Stored data:
────────────────

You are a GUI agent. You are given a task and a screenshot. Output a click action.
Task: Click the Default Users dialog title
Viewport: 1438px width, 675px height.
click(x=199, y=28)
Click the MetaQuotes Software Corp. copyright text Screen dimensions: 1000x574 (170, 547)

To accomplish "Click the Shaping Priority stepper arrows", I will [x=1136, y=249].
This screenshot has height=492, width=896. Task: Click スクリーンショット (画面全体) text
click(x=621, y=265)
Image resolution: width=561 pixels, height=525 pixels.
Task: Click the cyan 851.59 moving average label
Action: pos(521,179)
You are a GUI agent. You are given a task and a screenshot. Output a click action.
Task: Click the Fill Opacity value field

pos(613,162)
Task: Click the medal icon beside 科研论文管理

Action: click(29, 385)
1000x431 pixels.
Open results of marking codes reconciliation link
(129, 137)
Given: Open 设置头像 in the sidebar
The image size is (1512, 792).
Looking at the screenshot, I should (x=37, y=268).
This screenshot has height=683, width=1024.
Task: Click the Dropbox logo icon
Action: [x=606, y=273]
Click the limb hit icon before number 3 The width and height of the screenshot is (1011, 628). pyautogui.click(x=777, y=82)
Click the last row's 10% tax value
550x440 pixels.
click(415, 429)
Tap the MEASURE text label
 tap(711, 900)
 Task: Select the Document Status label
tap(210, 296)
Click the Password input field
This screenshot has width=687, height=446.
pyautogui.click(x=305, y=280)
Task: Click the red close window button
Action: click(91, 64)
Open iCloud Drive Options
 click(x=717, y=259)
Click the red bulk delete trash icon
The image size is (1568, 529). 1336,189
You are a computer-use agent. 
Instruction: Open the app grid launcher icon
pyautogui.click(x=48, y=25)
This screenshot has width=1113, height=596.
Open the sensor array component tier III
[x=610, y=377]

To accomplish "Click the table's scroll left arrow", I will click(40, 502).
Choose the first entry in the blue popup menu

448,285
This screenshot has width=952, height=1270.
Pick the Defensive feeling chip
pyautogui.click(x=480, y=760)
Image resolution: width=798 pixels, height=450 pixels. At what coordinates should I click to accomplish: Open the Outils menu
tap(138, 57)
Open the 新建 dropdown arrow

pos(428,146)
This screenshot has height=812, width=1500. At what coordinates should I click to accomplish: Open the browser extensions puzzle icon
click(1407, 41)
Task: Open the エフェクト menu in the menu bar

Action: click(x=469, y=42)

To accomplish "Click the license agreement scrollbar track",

────────────────

**Goal:** Please rewrite the data starting at the line that contains "This screenshot has height=492, width=896." and continuing through the end of the data, with "computer-use agent" replaced by "desktop agent" and everything else left as it is.

**Solution for this problem:**
This screenshot has height=492, width=896. Task: Click スクリーンショット (画面全体) text
click(x=621, y=265)
Image resolution: width=561 pixels, height=525 pixels.
Task: Click the cyan 851.59 moving average label
Action: pos(521,179)
You are a GUI agent. You are given a task and a screenshot. Output a click action.
Task: Click the Fill Opacity value field

pos(613,162)
Task: Click the medal icon beside 科研论文管理

Action: click(29, 385)
1000x431 pixels.
Open results of marking codes reconciliation link
(129, 137)
Given: Open 设置头像 in the sidebar
The image size is (1512, 792).
Looking at the screenshot, I should (x=37, y=268).
This screenshot has height=683, width=1024.
Task: Click the Dropbox logo icon
Action: [x=606, y=273]
Click the limb hit icon before number 3 The width and height of the screenshot is (1011, 628). pyautogui.click(x=777, y=82)
Click the last row's 10% tax value
550x440 pixels.
click(415, 429)
Tap the MEASURE text label
 tap(711, 900)
 Task: Select the Document Status label
tap(210, 296)
Click the Password input field
This screenshot has width=687, height=446.
pyautogui.click(x=305, y=280)
Task: Click the red close window button
Action: click(91, 64)
Open iCloud Drive Options
 click(x=717, y=259)
Click the red bulk delete trash icon
The image size is (1568, 529). 1336,189
You are a desktop agent. 
Instruction: Open the app grid launcher icon
pyautogui.click(x=48, y=25)
This screenshot has width=1113, height=596.
Open the sensor array component tier III
[x=610, y=377]

To accomplish "Click the table's scroll left arrow", I will click(40, 502).
Choose the first entry in the blue popup menu

448,285
This screenshot has width=952, height=1270.
Pick the Defensive feeling chip
pyautogui.click(x=480, y=760)
Image resolution: width=798 pixels, height=450 pixels. At what coordinates should I click to accomplish: Open the Outils menu
tap(138, 57)
Open the 新建 dropdown arrow

pos(428,146)
This screenshot has height=812, width=1500. At what coordinates should I click to accomplish: Open the browser extensions puzzle icon
click(1407, 41)
Task: Open the エフェクト menu in the menu bar

Action: click(x=469, y=42)

To accomplish "Click the license agreement scrollbar track",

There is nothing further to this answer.